Présidentielles américaines vues du Maine (2) Politique du sticker
Chaque voiture en a un au moins un qui affiche fièrement les convictions politiques des propriétaires. Il y a le sticker qui soutient le planning familial, celui qui incite à la paix et l’amour et l’autre plus grinçant qui invite à penser en dehors de Fox News « Think outside the Fox »
On met aussi dans son jardin des pancartes que l’on achète et qui annoncent fièrement soit « Trump/ Pence » soit « Biden/ Harris », ou les noms de candidat.e.s au sénat et autres élections prévues pour le mardi 3 novembre, puisque les Américains ne vont pas voter seulement pour les présidentielles.
Cette manière d’afficher aussi clairement ses choix politiques m’a toujours interpellée voire même mise mal à l’aise, parce que j’ai l’impression que pour les Américains, la politique reste un jeu d’enfants où on colle des autocollant pour narguer son voisin ou son camarade de classe, mais où on débat assez peu de sujets sérieux.

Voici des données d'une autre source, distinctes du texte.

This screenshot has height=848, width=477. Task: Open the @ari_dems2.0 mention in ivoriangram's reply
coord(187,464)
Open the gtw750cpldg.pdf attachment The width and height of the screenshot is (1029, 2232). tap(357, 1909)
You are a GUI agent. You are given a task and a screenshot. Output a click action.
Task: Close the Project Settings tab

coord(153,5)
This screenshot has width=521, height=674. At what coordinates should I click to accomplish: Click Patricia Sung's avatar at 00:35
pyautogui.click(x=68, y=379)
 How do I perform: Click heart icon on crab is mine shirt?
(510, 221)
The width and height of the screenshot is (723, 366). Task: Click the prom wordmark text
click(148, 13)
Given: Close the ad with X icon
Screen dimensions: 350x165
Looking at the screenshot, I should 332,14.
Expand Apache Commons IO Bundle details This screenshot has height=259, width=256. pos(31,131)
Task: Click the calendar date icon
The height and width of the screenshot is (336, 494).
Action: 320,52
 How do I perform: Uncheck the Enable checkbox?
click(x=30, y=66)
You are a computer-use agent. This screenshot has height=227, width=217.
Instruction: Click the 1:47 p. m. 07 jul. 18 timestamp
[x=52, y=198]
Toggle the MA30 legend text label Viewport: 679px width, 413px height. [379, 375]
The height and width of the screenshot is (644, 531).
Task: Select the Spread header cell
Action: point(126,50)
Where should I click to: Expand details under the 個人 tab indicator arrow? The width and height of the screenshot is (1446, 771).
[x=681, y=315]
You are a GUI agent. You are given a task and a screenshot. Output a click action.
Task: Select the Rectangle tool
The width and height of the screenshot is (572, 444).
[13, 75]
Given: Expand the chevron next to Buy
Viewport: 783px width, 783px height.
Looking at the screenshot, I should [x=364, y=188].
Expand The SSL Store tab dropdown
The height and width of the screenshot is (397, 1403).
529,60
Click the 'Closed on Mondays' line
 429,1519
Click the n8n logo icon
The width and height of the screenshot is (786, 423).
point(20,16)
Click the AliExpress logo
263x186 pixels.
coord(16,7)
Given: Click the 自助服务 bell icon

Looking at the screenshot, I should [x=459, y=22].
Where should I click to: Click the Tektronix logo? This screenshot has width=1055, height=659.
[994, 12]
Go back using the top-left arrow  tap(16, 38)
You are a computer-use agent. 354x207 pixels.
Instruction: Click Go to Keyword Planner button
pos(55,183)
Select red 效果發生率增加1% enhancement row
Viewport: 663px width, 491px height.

Déjà, il m’avait été assez difficile d’entamer une quelconque conversation pour critiquer, en 2016, Hillary Clinton. On me regardait un peu comme si je trahissais je ne sais quel code d'honneur démocrate et féminin et on me disait en somme de ne pas faire la difficile. Or il me semble que parler politique, c’est justement constamment s’obliger à faire les difficiles. Vous imaginez que cette année, comme je passe mon temps à questionner Biden et Harris, on me regarde à nouveau avec de gros yeux, puisque je ne semble pas avoir compris que l’objectif est de battre Trump et non pas de pinailler.
Mais il y a un sticker qui ces derniers jours me revient souvent à l’esprit. Je l’avais vu à l’arrière d’un truck, sur le parking de mon campus à l’automne 2015, quelques semaines à peine après mon embauche. Il était écrit en anglais et en arabe et annonçait fièrement « armed infidel » (mécréant armé) ou « kaffir moussala7a ». Outre que la faute d’accord en arabe qui met l’adjectif au féminin m’avait bien fait rire, je me suis longtemps demandée, à quel moment de sa vie, le propriétaire du truck pensait devoir se battre contre des musulmans dans l’état du Maine ? Je n’ai toujours pas la réponse et cela demeurera pour moi un des nombreux mystères irrésolus de ma vie américaine.
Lors du dernier débat calamiteux qu’il a eu avec Biden, quand Trump a demandé aux groupes d’extrême droite « de stand back and stand by », comprendre de se mettre en retrait mais de rester prêts au combat, j’ai immédiatement pensé qu’il allait forcément se trouver un petit malin pour imprimer des autocollants annonçant fièrement « Standing by », ajoutant ainsi à l’atmosphère quelque peu délétère en cette veille d’élection. Peut-être que l’autocollant remplacera celui d’«armed infidel», indiquant, je le crains, qu’après l’ennemi imaginaire extérieur crée par les néoconservateurs, Trump et sa fine équipe (covidée) ont bel et bien réussi ,en quatre ans, à créer l’idée d’un ennemi intérieur.